Formula 1 is up for some big changes next year, with the aim of making cars and thereby racing more competitive. Feel like you’ve heard it before? I agree, but if you look closer, what’s happening this time is not some new restrictions on tire width, nope, we’re talking about the largest changes to F1 that have ever happened. Had it not been for a certain pandemic they would actually have come into effect already this year, so those of us who enjoy F1 in its current form got another year to do so. That’s not to say that the planned changes won’t be positive – the proof will be in the pudding as always.
For this season there was a budget limit of USD 145m imposed on the teams with the same objective of reducing differences between teams and thereby improve racing, but it didn’t change much given firstly that this year’s cars were designed before the cost cap and secondly and perhaps even more importantly, the large teams have developed quite an infrastructure over the years that it will take smaller teams time to catch up with. That together with a few loopholes here and there meant that the cost limit didn’t have the desired effect, and the fact that races are generally less one-sided this year has more to do with the large teams not investing more in the current cars given next year’s changes. These changes are in turn not focused on further cost reductions but rather on the cars themselves in terms of mainly aerodynamics and tires, so let’s have a closer look at that.
Starting with the most visible aerodynamics changes, what we’re seeing is basically a return to the technology of the 70’s and 80’s before wings became the main tool to create downforce. What made F1 cars looked simpler before is that downforce was created by leading air through tunnels under the car, sucking it to the road, instead of pushing it downwards through wings. This form of downforce serves to reduce wake and also the upwash of air exiting takes a much higher trajectory, in both cases reducing turbulence behind the car and thus allowing followers to come closer and improve their chances of overtaking. Numbers show a following car to retain 86% of its downforce at a distance of one car length, compared to 55% today. It also means the front and rear wings will look different and much simpler than today.

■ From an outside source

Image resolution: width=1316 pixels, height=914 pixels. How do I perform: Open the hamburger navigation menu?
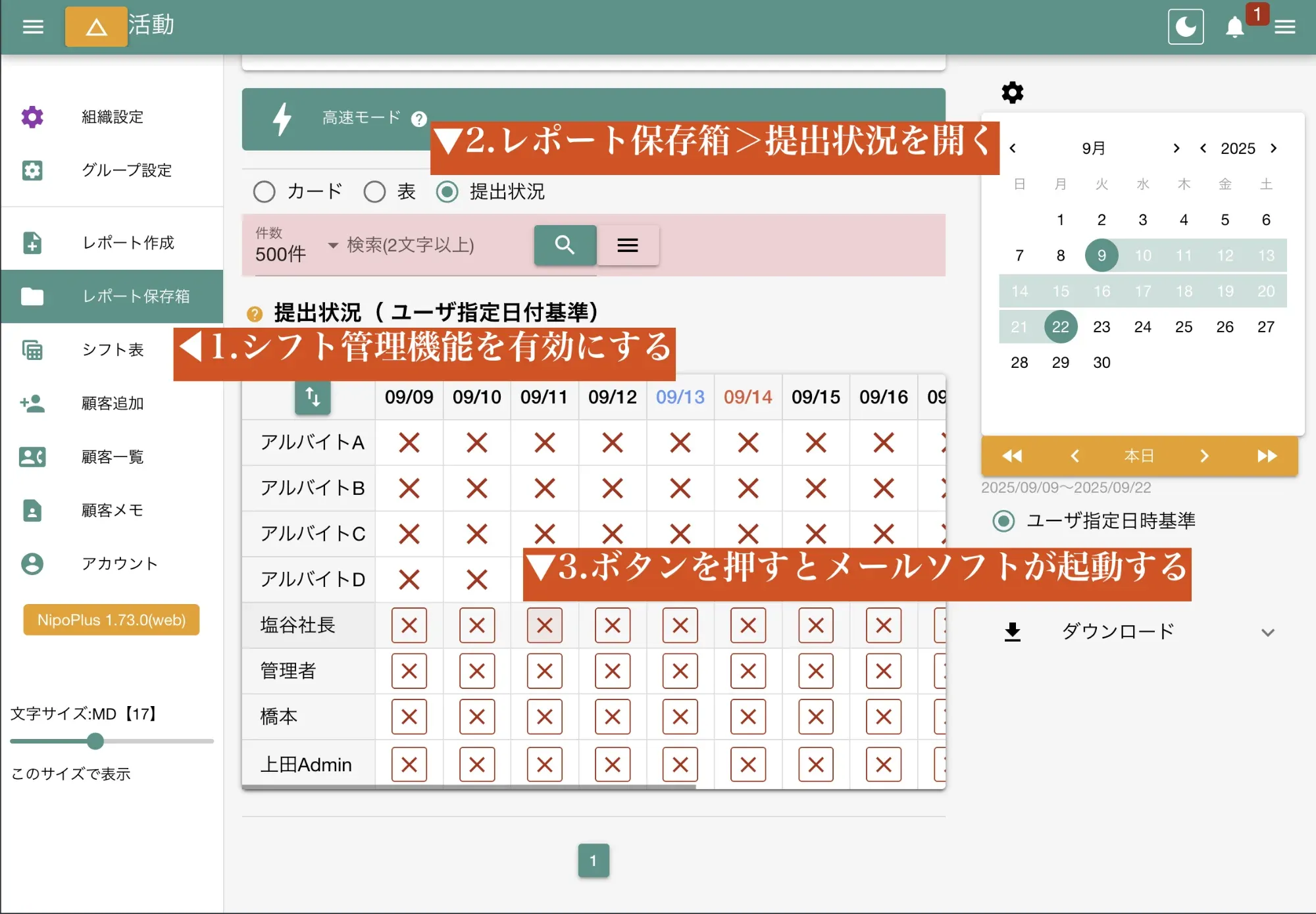(32, 26)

The reason this technology was banned 40 years ago was that the teams back then went a bit over board, complementing the wind tunnels under the car with side skirts and hereby gluing the car to the road like an iron, thereby becoming too fast for their own – and the drivers’ – good. The skirts won’t be back, however we will see the introduction of wheel caps that aren’t necessarily pretty, but that also serve to reduce air turbulence.
There are differences to the suspension and tires as well and as goes for the tires, these are no less visible than the aerodynamic changes as we’ll be going from the current 13-inch tires to a whole 18-inch! The new larger, low-profile tires will be less temperature-sensitive while still degrading enough to keep the team tire-changing strategy interesting. That’s the theory, let’s see how it works out in real life and also how much they slow the cars down, which they most probably will. Changes to the suspension as essentially mean that hydraulic components have been outlawed and it’s all springs and dampers going forward.

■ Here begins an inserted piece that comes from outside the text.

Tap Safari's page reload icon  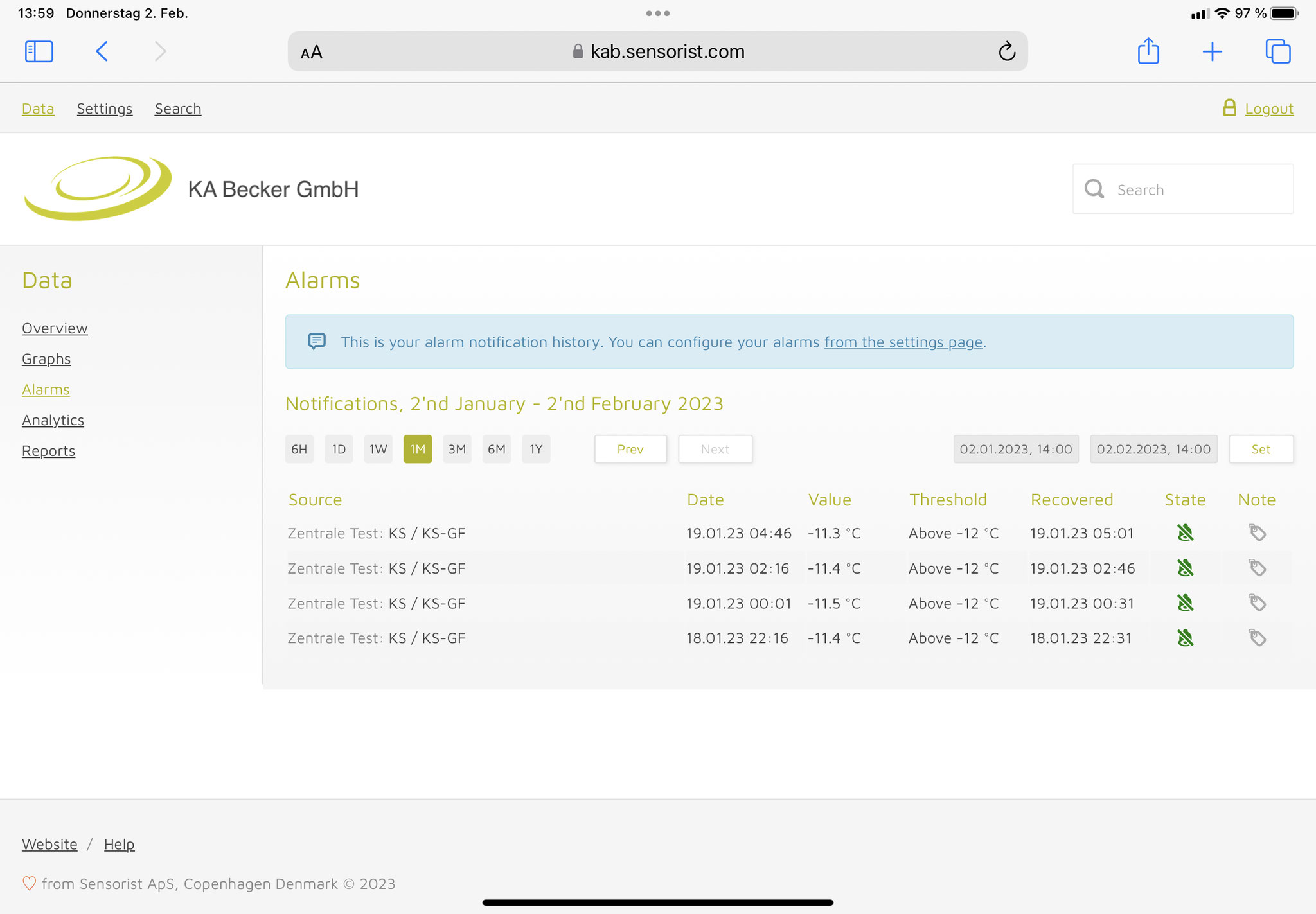(x=1007, y=51)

As for the engines, there is actually not much to say since except for having to run on an E10 fuel mix they’ll stay the same. That might well be good since the full package they’ll have to push forward will be a very different one, and introducing changes to the engines could have been a bit too much at the same time. The same goes for planned changes to the race weekends, qualifying and possibly other aspects of the races that have been pushed one year forward to 2023.

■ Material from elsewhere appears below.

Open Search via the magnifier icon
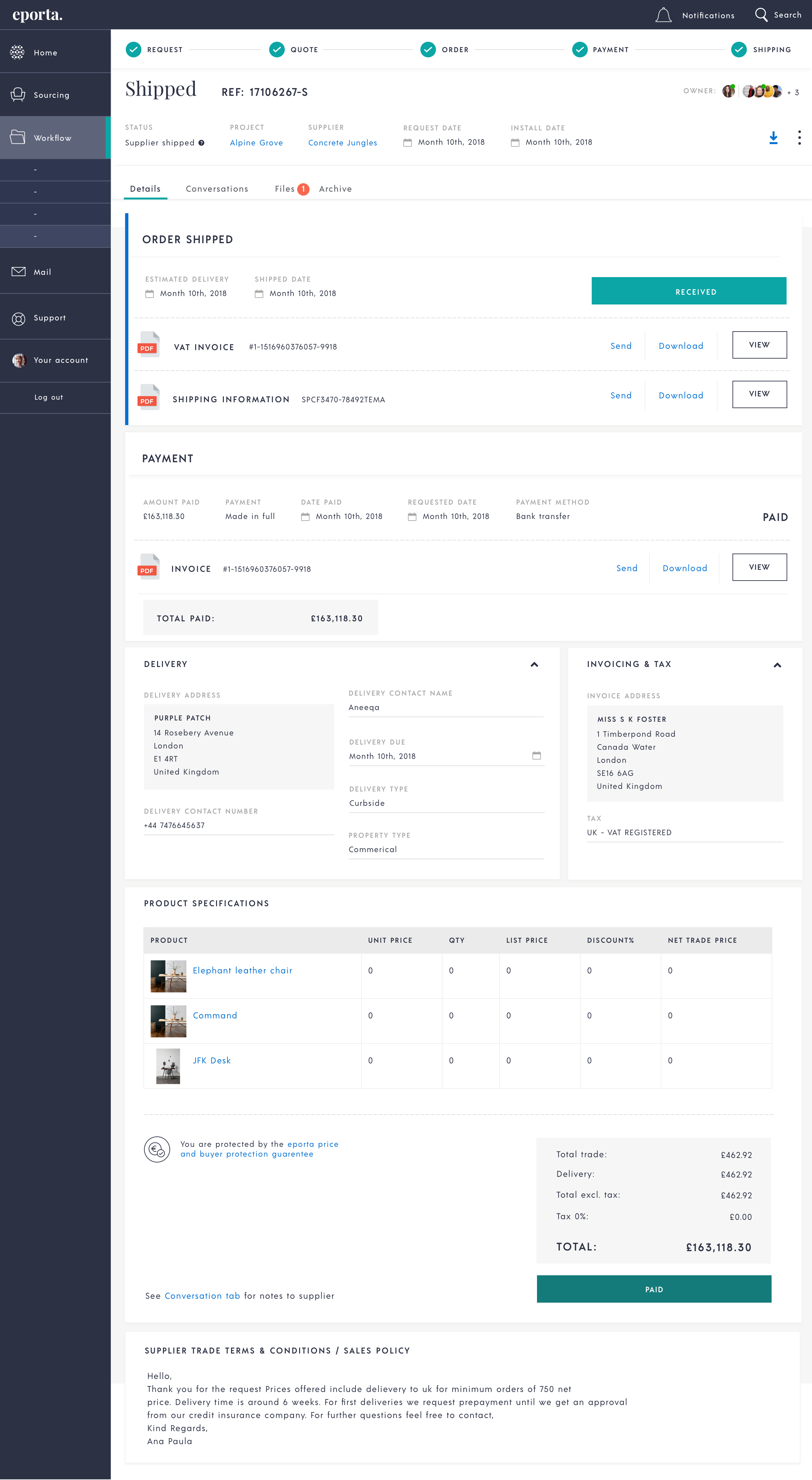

There is no doubt that next year’s changes will fundamentally change the nature of races and, you have to believe, also make these more competitive, which would of course be welcome. It remains to be confirmed how well the different parts work out in the end and it will most probably not be a completely even playing field given again the resources and infrastructure of the larger teams (and the quality of their drivers!), but it’s clear that the room for manoeuvre has been heavily reduced, and that can only be a good thing!